In 2001 DEFRA estimated that property and agricultural land valued at £7.7 billion were at risk from coastal erosion in England and Wales. In the interests of sustainability, coastal engineers are looking toward “soft” engineering solutions, which typically involve the placement of sediment at or near the coast, to mitigate the effects of erosion.
At present, there is little understanding of how large deposits of sand may behave, particularly over time and there is no reliable, efficient methodology to predict their effect and evolution. Existing modelling approaches, cannot take into account the randomness of wave conditions, including underlying seasonality and trends.
Working alongside Professor Dominic Reeve from College of Engineering, Swansea University, and Professor Nicholas Dodd from Faculty of Engineering, University of Nottingham; Dr Yuzhi Cai proposed developing a realistic statistical model of real sea conditions, to enable the effective prediction of tide behaviours under different scenarios, to a high degree of accuracy, which provides strong support to the mathematical theory of morphodynamics developed in this project.
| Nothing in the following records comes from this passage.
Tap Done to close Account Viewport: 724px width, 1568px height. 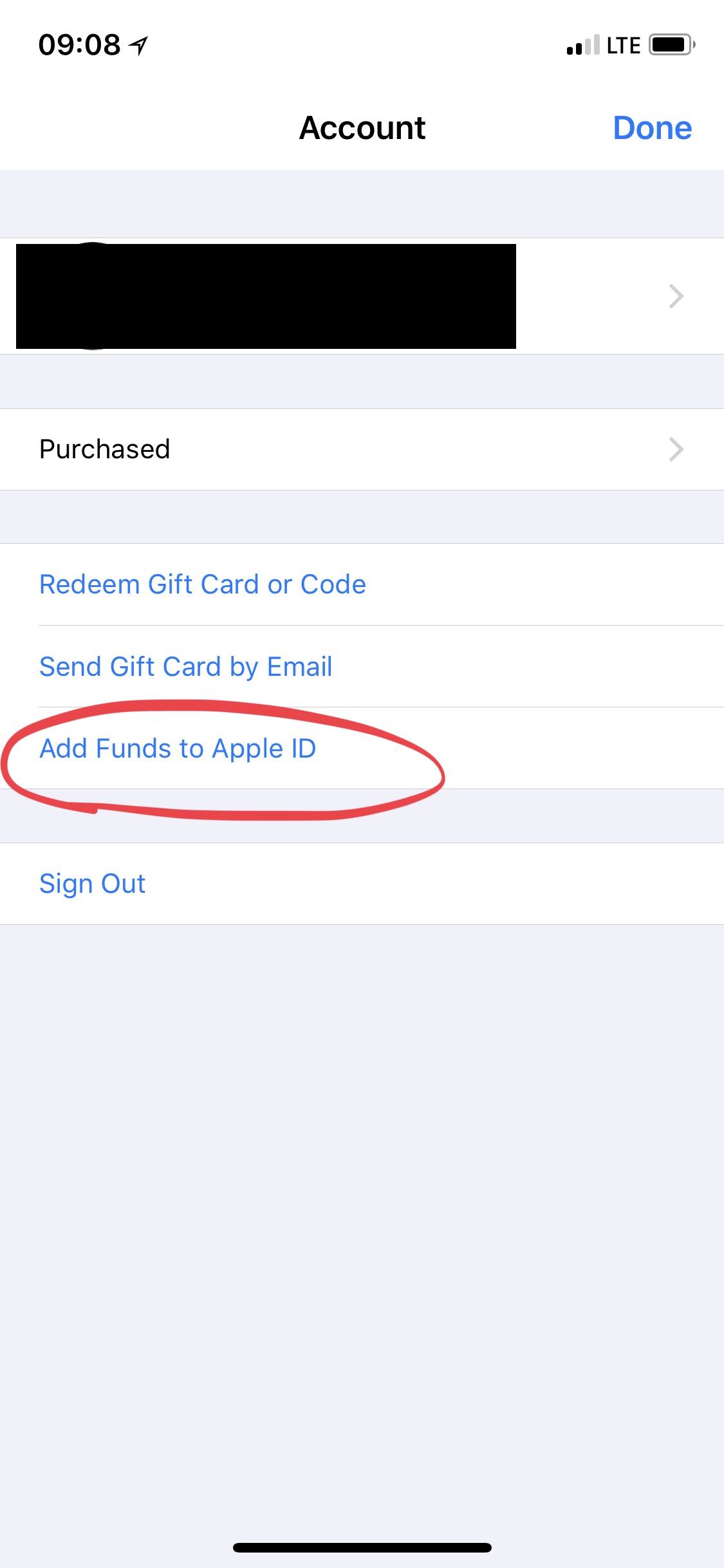(x=653, y=127)
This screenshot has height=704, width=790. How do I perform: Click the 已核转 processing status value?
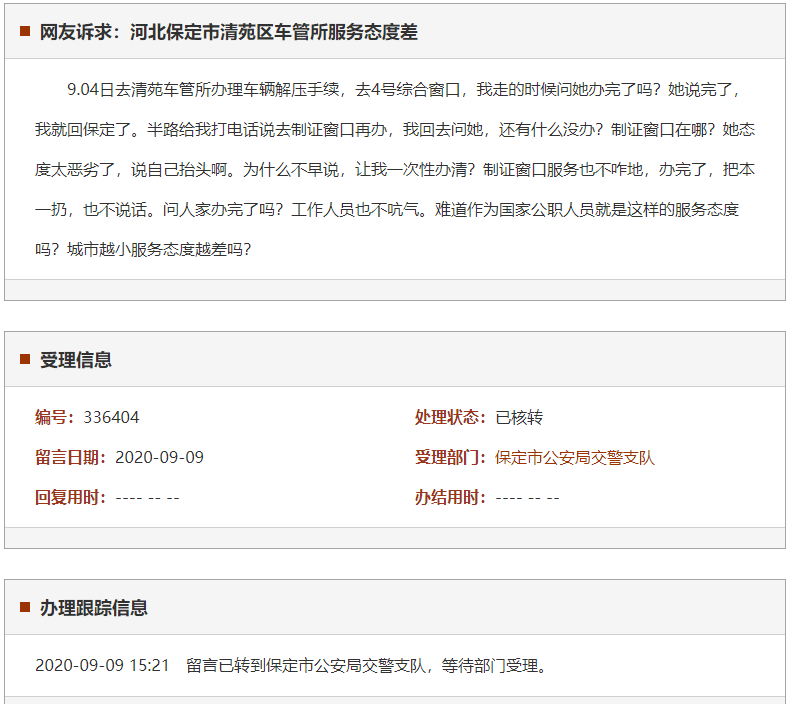(519, 418)
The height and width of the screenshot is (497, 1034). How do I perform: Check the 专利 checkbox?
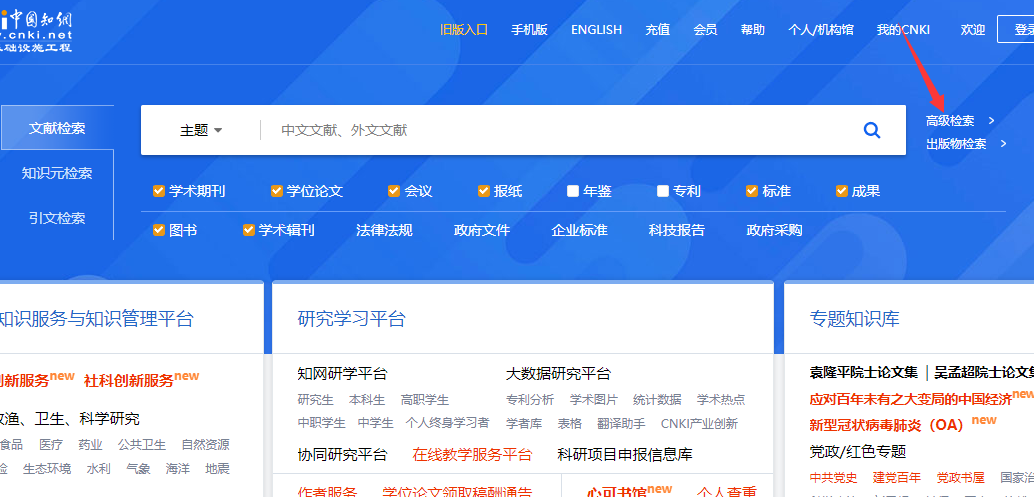pos(663,191)
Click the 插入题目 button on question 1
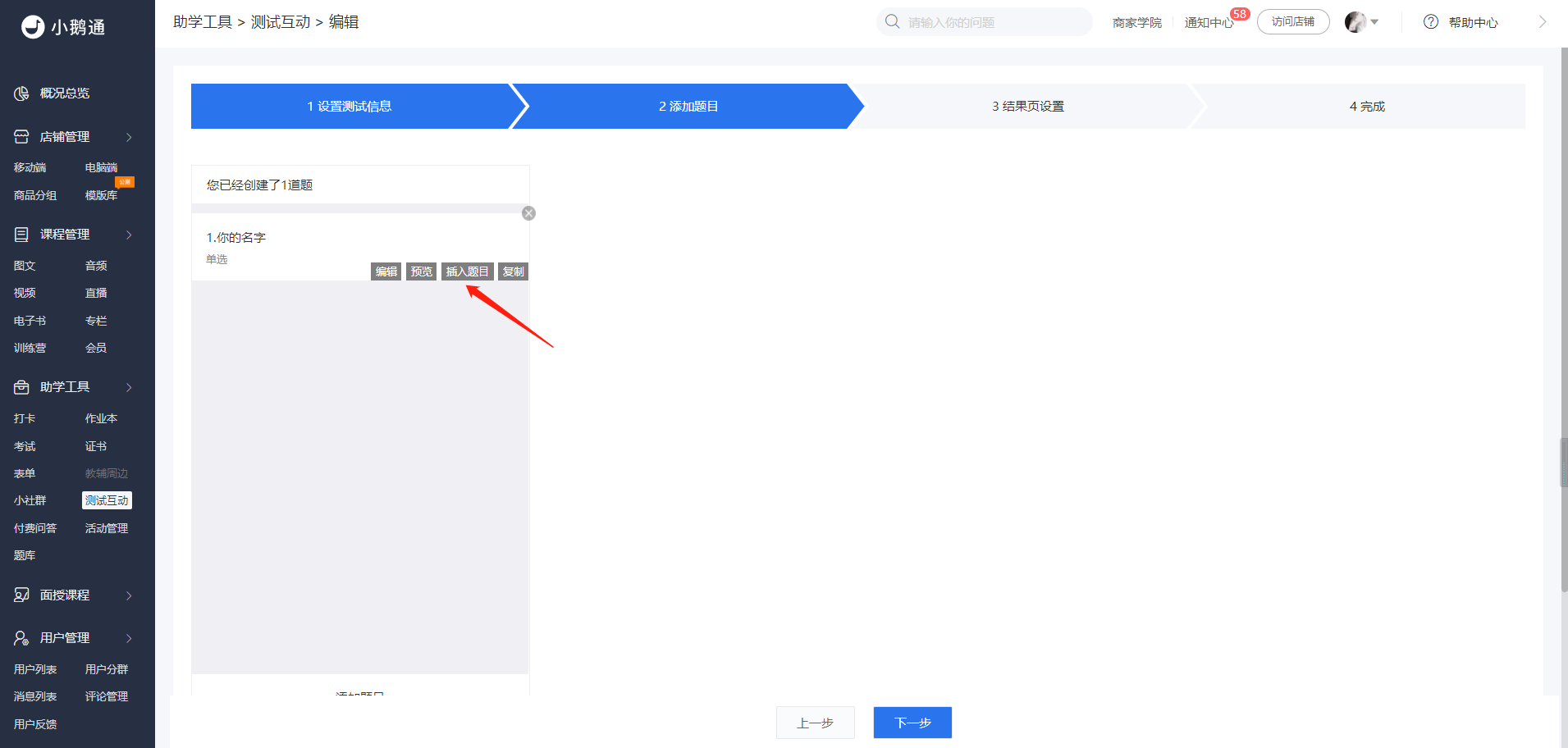The image size is (1568, 748). (468, 271)
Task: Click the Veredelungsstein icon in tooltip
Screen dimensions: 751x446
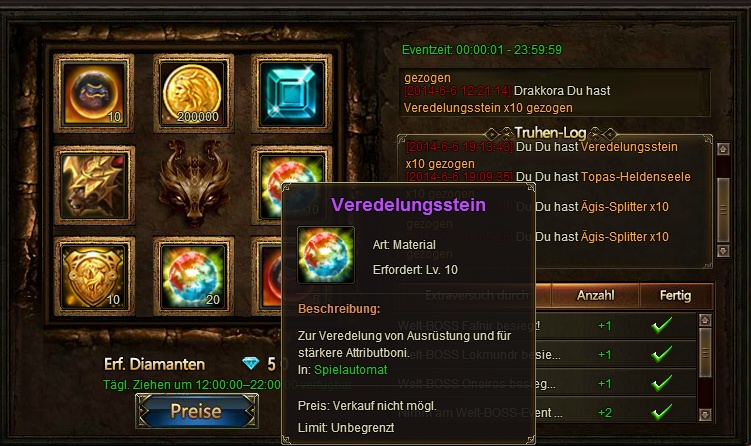Action: click(x=326, y=255)
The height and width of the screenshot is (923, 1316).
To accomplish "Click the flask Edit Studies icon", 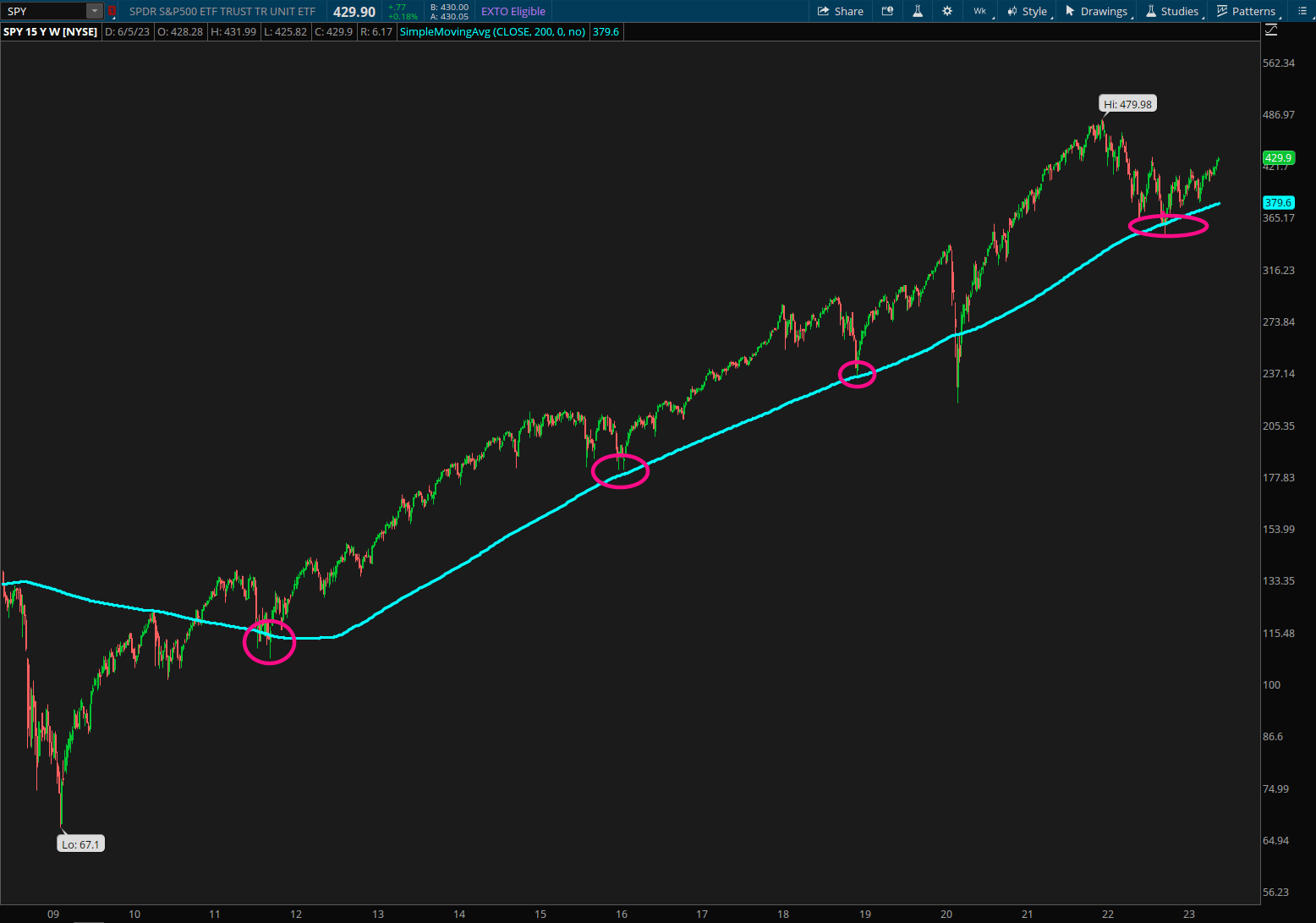I will coord(917,11).
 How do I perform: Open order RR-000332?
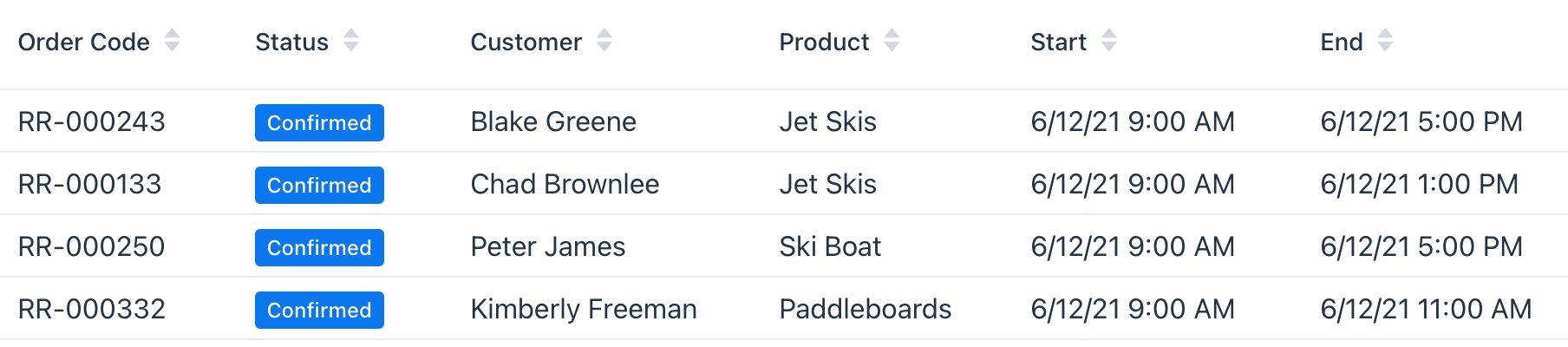(x=92, y=310)
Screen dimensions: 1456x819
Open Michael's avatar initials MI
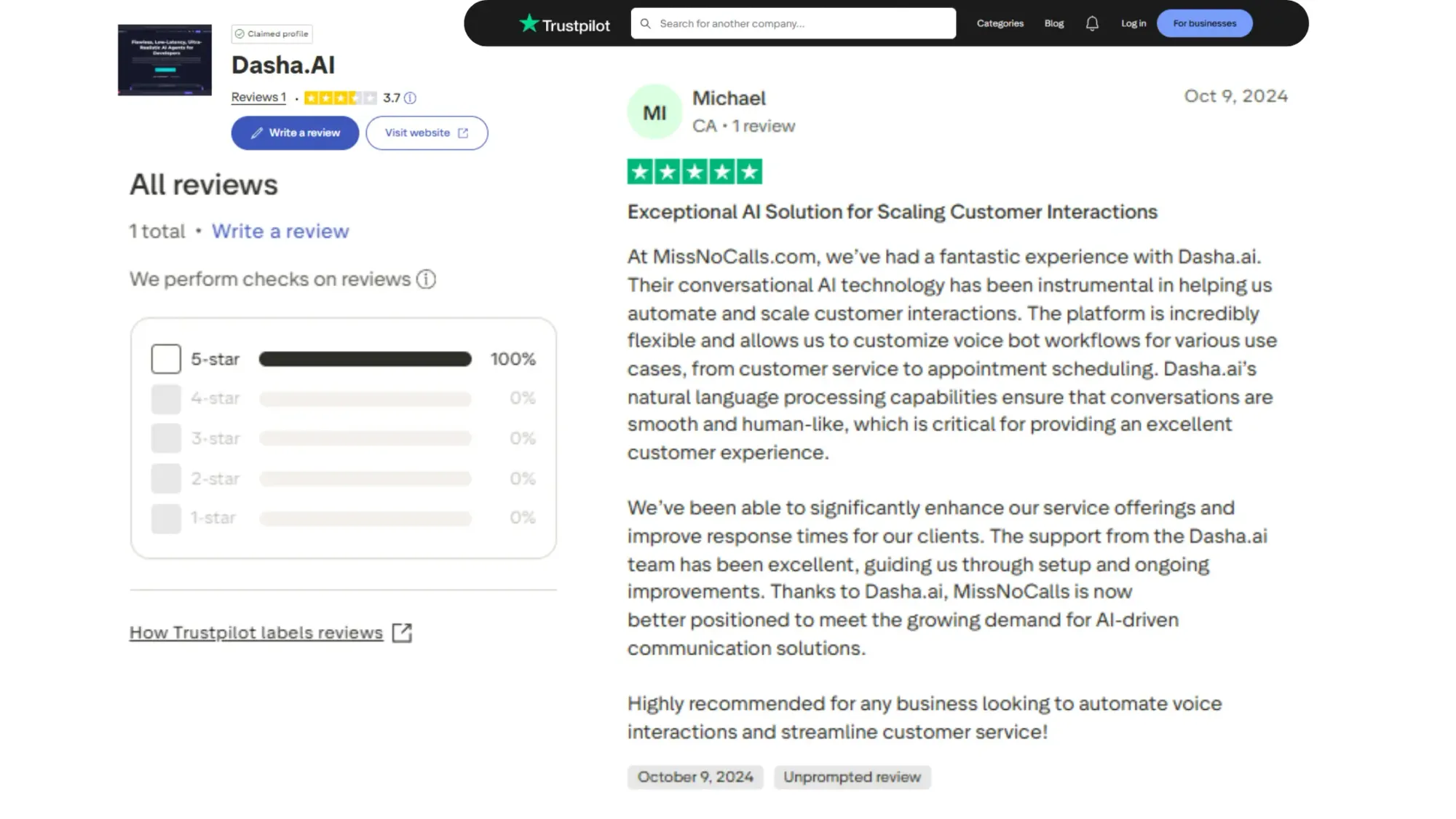tap(653, 111)
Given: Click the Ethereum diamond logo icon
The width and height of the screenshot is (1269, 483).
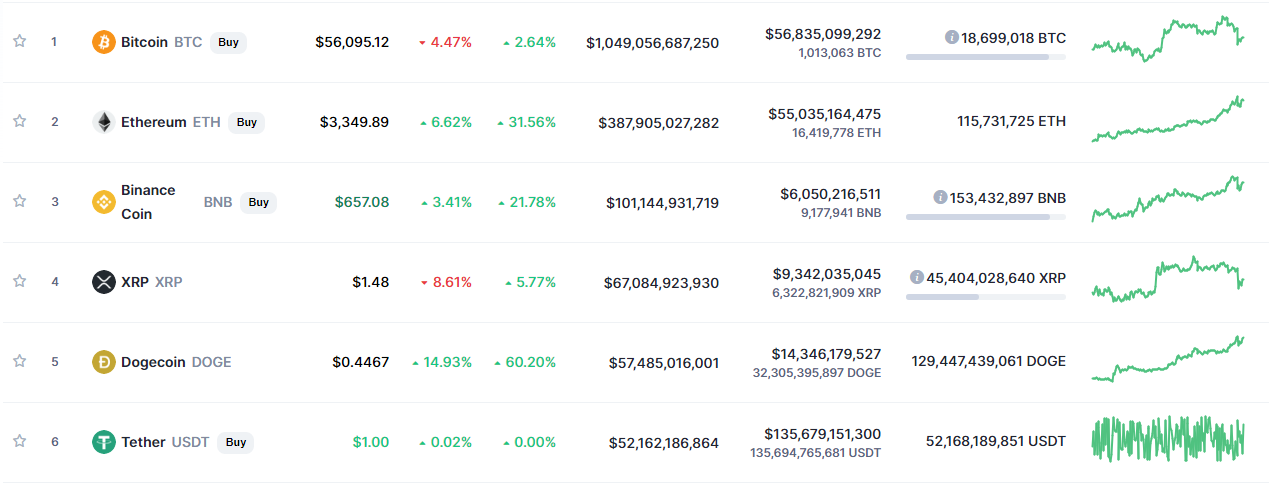Looking at the screenshot, I should click(103, 122).
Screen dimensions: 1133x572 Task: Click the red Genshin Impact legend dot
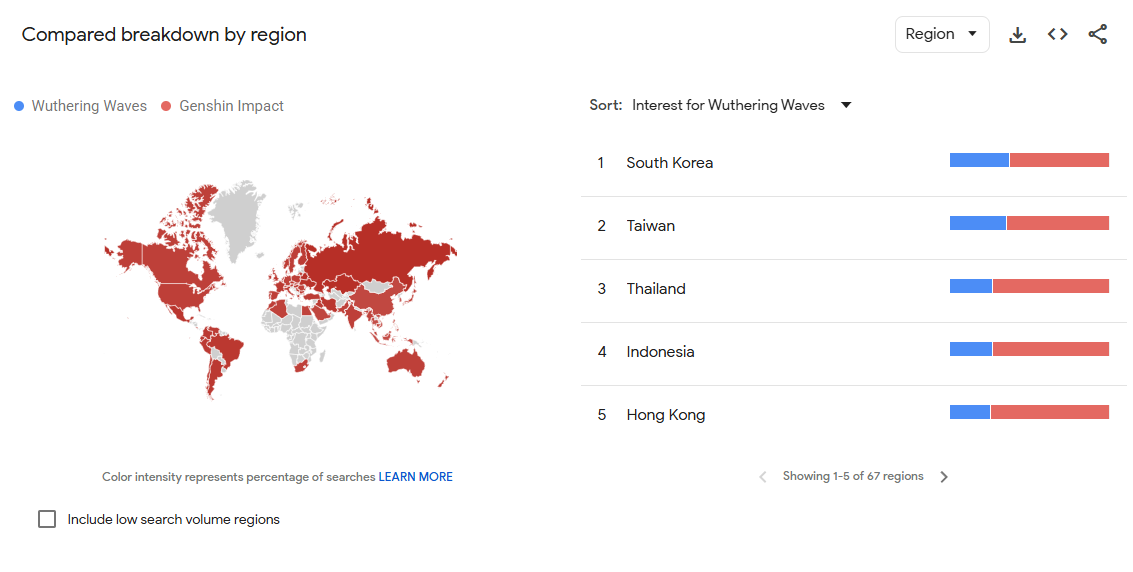tap(167, 106)
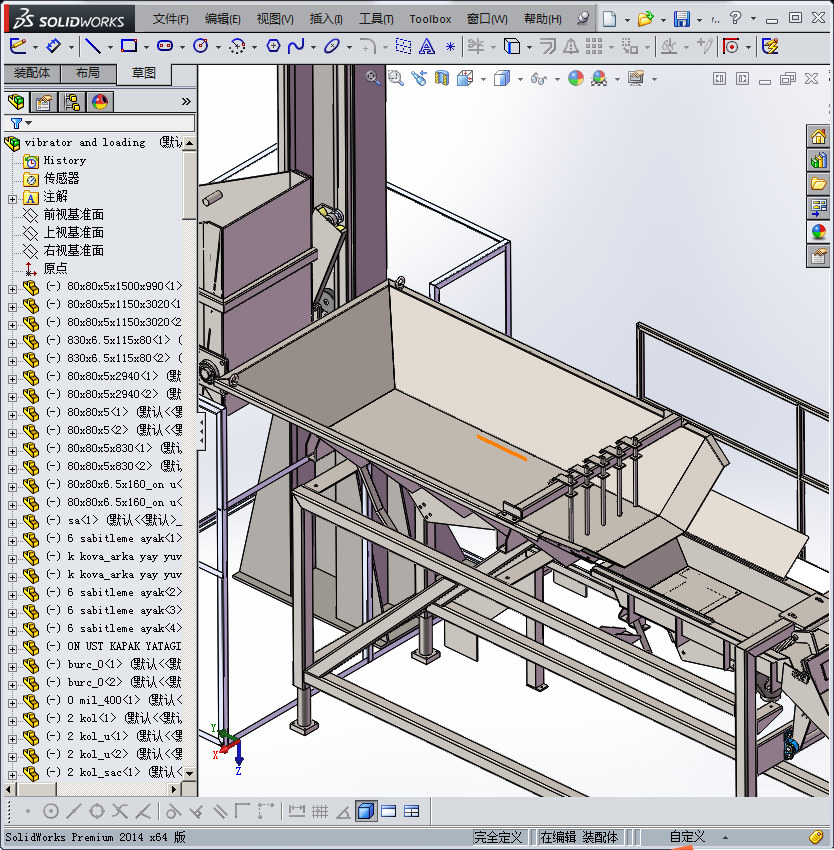Click the Zoom to Fit icon
Image resolution: width=834 pixels, height=850 pixels.
click(x=373, y=78)
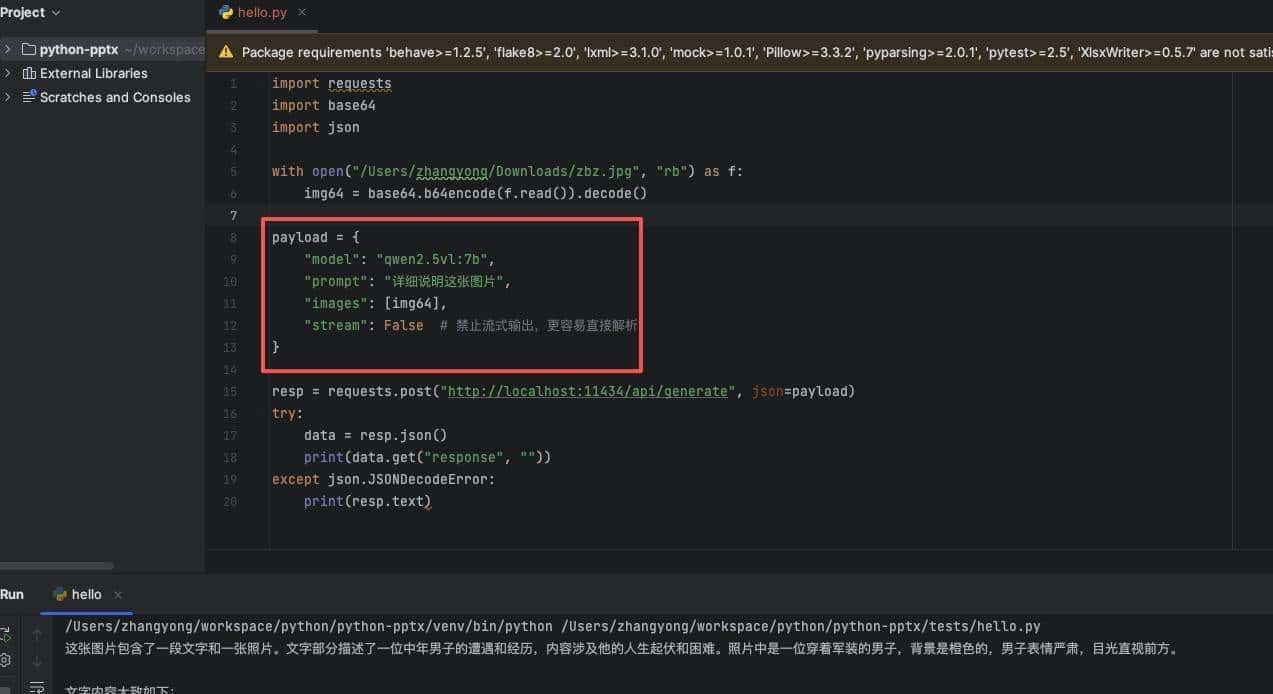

This theory pertains to a macro-tidal environment, which would allow the understanding of the movement of large deposits of sand on UK beaches and shorefaces.
The project was successfully completed in 2020, and will:
- Support the design of new soft engineering defences to protect coasts that do not rely on invasive, expensive and reactive traditional sea defences.
- Have the additional benefit of providing the means to predict how a major proportion of existing coast will behave in the future.
- Address the UK coast in particular, where a large tidal range, combined with a variety of wave conditions, produces a challenging environment.
- Develop tools that will enable the re-thinking of the UK coastal defence strategy.
- Lead to interest worldwide, following the use of morphodynamical theory to identify dynamics of macro-tidal environments.
- Work on extending linear morphodynamical stability theory will also underpin traditional modelling, providing further insight into observations of natural evolution in tidal environments.
- Provide cases against which traditional coastal area models can be tested.
- Provide the first such verification cases, against which traditional models can be tested in Monte-Carlo mode.
- Provide a standard method for generating random sea states that allows for seasonality and trends.